Las estrellas de mar utilizan intrincados verticilos de agua como mecanismo de supervivencia

Se requiere un poco de ingenio evolutivo para que una estrella de mar envejezca.  Imagen de Reinhard Dirscherl/ullstein a través de Getty Images

El camino desde las diminutas larvas hasta las grandes y hermosas estrellas de mar es largo y húmedo, pero ahora tenemos una mejor comprensión de cómo los animales marinos sobreviven el viaje, gracias a los hallazgos recientes de un grupo de investigadores de Stanford.

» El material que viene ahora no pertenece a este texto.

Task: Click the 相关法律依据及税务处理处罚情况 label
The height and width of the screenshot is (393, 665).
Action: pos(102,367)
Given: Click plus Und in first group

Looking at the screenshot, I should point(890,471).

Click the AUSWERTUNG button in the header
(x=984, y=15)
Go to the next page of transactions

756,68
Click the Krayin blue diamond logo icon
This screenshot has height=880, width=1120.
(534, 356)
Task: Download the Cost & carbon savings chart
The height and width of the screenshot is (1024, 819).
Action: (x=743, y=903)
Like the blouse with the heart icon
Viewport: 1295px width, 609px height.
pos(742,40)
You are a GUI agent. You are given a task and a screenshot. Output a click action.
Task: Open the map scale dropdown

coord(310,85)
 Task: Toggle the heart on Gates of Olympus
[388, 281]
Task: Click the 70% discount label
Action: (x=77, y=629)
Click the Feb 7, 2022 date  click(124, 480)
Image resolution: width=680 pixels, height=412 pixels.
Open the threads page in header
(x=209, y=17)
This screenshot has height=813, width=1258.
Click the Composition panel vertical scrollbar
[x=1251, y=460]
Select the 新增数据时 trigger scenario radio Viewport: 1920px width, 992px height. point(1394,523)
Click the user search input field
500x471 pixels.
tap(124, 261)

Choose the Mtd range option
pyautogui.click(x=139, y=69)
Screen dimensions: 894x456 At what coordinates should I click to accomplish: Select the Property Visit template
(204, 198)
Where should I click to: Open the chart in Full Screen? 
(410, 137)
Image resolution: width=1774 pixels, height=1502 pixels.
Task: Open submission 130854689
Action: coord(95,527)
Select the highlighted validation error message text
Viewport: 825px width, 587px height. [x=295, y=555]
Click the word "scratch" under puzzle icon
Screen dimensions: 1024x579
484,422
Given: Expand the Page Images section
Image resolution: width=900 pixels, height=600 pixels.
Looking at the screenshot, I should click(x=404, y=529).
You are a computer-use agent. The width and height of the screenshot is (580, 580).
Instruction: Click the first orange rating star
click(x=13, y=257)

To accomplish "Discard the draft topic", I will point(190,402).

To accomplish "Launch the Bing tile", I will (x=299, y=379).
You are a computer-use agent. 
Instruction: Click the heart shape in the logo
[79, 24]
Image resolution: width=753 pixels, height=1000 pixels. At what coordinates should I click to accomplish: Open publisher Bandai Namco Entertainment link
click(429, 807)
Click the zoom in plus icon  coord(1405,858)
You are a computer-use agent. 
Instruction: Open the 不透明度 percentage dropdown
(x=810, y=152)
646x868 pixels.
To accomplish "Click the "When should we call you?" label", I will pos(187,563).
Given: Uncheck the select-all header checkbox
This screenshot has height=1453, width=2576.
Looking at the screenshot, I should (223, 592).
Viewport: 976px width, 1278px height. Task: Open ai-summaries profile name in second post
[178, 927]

Las larvas de estrellas de mar pasan aproximadamente 60 días atravesando el traicionero mar abierto en busca de alimento, sin el cual no podrían completar la metamorfosis en estrellas de mar de tamaño completo. El angustioso viaje sigue siendo bastante difícil para los pequeños, pero en algún punto de la línea evolutiva el viaje se hizo más fácil cuando las estrellas de mar desarrollaron unos 100.000 cilios para actuar como remos y manipular su entorno acuático. Los cilios, que son como pestañas microscópicas, están dispuestos en bandas en el cuerpo de una larva y se usan para afectar el agua circundante.

Los investigadores se concentraron en el papel de los cilios después de observar las larvas bajo un microscopio y notar las intrincadas espirales de agua que cada una generaba. Se dieron cuenta de que debe haber una razón subyacente para esta acción, ya que las larvas no pueden gastar energía innecesaria que de otro modo se necesitaría para crecer. Resulta que usar un poco de energía puede generar una gran recompensa en forma de sabrosos refrigerios de algas que estimulan el crecimiento.

¿Hay mucha comida cerca? Con la ayuda del sistema nervioso de la estrella de mar, los cilios crean espirales de agua que acercan las algas a la larva para la hora de la comida. Una vez que se agota el suministro y la larva tiene mucha energía, los cilios cambian de dirección para guiar al pequeño a donde debe ir. Preferiblemente, hacia más comida, para que eventualmente pueda hacer la transición a una estrella de mar adulta feliz y saludable. ¡Bastante inteligente para una criatura que no tiene cerebro!

«Hemos demostrado que la naturaleza equipa a estas larvas para agitar el agua de tal manera que creen vórtices que cumplen dos propósitos evolutivos: mover a los organismos y al mismo tiempo acercar la comida lo suficiente como para agarrarla», dice el bioingeniero y coautor del estudio, Manu Prakash. en un comunicado de prensa.

Esta investigación ha sentado las bases para la investigación de actividades similares por parte de otras larvas de invertebrados que también lucen bandas ciliares.